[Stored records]

☆ ☆ ☆ ☆

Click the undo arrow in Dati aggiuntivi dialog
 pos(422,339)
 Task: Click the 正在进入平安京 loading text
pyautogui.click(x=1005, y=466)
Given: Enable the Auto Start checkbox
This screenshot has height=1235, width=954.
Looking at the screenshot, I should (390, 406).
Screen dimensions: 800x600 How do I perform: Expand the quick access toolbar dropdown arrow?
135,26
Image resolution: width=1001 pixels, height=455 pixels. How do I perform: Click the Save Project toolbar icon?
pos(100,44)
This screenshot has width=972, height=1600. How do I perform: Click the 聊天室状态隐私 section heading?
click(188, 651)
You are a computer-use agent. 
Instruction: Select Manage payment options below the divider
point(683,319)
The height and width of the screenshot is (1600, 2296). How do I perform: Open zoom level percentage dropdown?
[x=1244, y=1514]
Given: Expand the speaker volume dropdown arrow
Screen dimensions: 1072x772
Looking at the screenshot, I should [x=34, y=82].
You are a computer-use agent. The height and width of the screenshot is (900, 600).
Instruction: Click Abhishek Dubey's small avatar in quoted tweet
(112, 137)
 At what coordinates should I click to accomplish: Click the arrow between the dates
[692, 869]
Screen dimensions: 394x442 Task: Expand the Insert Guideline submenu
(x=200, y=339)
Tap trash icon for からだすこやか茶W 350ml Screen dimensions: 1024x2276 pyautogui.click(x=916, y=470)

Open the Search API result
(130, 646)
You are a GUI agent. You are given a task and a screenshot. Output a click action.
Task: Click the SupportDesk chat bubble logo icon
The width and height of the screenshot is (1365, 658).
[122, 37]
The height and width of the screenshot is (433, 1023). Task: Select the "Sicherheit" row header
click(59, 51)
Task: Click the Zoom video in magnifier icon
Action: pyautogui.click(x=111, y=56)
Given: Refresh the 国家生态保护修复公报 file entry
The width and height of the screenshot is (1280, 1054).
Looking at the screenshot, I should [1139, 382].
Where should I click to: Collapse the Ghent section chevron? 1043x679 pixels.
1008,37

☆ ☆ ☆ ☆

**Work order**
In full and without alteration, return every line above.

**Answer below**
Click the undo arrow in Dati aggiuntivi dialog
 pos(422,339)
 Task: Click the 正在进入平安京 loading text
pyautogui.click(x=1005, y=466)
Given: Enable the Auto Start checkbox
This screenshot has height=1235, width=954.
Looking at the screenshot, I should (390, 406).
Screen dimensions: 800x600 How do I perform: Expand the quick access toolbar dropdown arrow?
135,26
Image resolution: width=1001 pixels, height=455 pixels. How do I perform: Click the Save Project toolbar icon?
pos(100,44)
This screenshot has width=972, height=1600. How do I perform: Click the 聊天室状态隐私 section heading?
click(188, 651)
You are a computer-use agent. 
Instruction: Select Manage payment options below the divider
point(683,319)
The height and width of the screenshot is (1600, 2296). How do I perform: Open zoom level percentage dropdown?
[x=1244, y=1514]
Given: Expand the speaker volume dropdown arrow
Screen dimensions: 1072x772
Looking at the screenshot, I should [x=34, y=82].
You are a computer-use agent. The height and width of the screenshot is (900, 600).
Instruction: Click Abhishek Dubey's small avatar in quoted tweet
(112, 137)
 At what coordinates should I click to accomplish: Click the arrow between the dates
[692, 869]
Screen dimensions: 394x442 Task: Expand the Insert Guideline submenu
(x=200, y=339)
Tap trash icon for からだすこやか茶W 350ml Screen dimensions: 1024x2276 pyautogui.click(x=916, y=470)

Open the Search API result
(130, 646)
You are a GUI agent. You are given a task and a screenshot. Output a click action.
Task: Click the SupportDesk chat bubble logo icon
The width and height of the screenshot is (1365, 658).
[122, 37]
The height and width of the screenshot is (433, 1023). Task: Select the "Sicherheit" row header
click(59, 51)
Task: Click the Zoom video in magnifier icon
Action: pyautogui.click(x=111, y=56)
Given: Refresh the 国家生态保护修复公报 file entry
The width and height of the screenshot is (1280, 1054).
Looking at the screenshot, I should [1139, 382].
Where should I click to: Collapse the Ghent section chevron? 1043x679 pixels.
1008,37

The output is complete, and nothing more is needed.